Text:
━━━━━━━━━━━━━━━━━━━━━━━━━━━━━━

With over 1 billion monthly users, WeChat boasts the title of most popular chat application in China and the fourth largest in the world. However, a new report by Citizen Lab researchers reveals exactly how the platform is able to censor images sent by these billion users.
Building on previous research which shows that WeChat censors sensitive images, this new report demonstrates the technical underpinnings of how this censorship operates. Specifically, findings show that WeChat uses two different algorithms to filter images: an Optical Character Recognition (OCR)-based approach that filters images containing sensitive text and a visual-based one that filters images that are visually similar to those on an image blacklist.
“Most censorship research has thus far focused on measuring website blocking or censorship of chat, posts, and other text media,” says report author Jeffrey Knockel. “As images become an increasingly large component of how we communicate online, we need to also have a good understanding of how image censorship is implemented.”
And evidence suggests that images are gaining favour among WeChat users. In a recent study, images ranked as the most preferred type of message shared on WeChat Moments (similar to Facebook’s Timeline feature), beating out text-based posts and short videos.
“Understanding how the industry leader conducts censorship of different content formats offers us some insights into the trend of censorship and direction of future research,” says report author Lotus Ruan.

━━━━━━━━━━━━━━━━━━━━━━━━━━━━━━

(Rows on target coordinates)

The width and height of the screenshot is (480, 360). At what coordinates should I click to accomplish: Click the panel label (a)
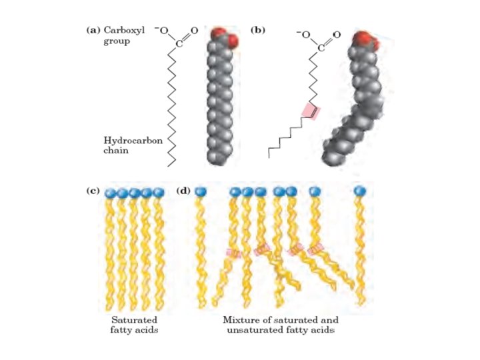pyautogui.click(x=93, y=30)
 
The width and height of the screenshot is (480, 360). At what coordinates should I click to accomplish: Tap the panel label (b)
pyautogui.click(x=256, y=30)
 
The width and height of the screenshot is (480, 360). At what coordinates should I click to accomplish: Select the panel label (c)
pyautogui.click(x=93, y=191)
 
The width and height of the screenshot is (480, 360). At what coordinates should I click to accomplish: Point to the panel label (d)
pyautogui.click(x=185, y=191)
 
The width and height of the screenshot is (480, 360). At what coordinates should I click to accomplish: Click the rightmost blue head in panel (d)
pyautogui.click(x=360, y=192)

━━━━━━━━━━━━━━━━━━━━━━━━━━━━━━

Tasks:
1. List the types of message that the text on WeChat image censorship names as compared in the study of WeChat Moments.
2. According to the text on WeChat image censorship, what kind of images does the visual-based algorithm filter?
The rows are not needed for what comes next.

Final answers:
1. Images, text-based posts, and short videos.

2. It filters images that are visually similar to those on an image blacklist.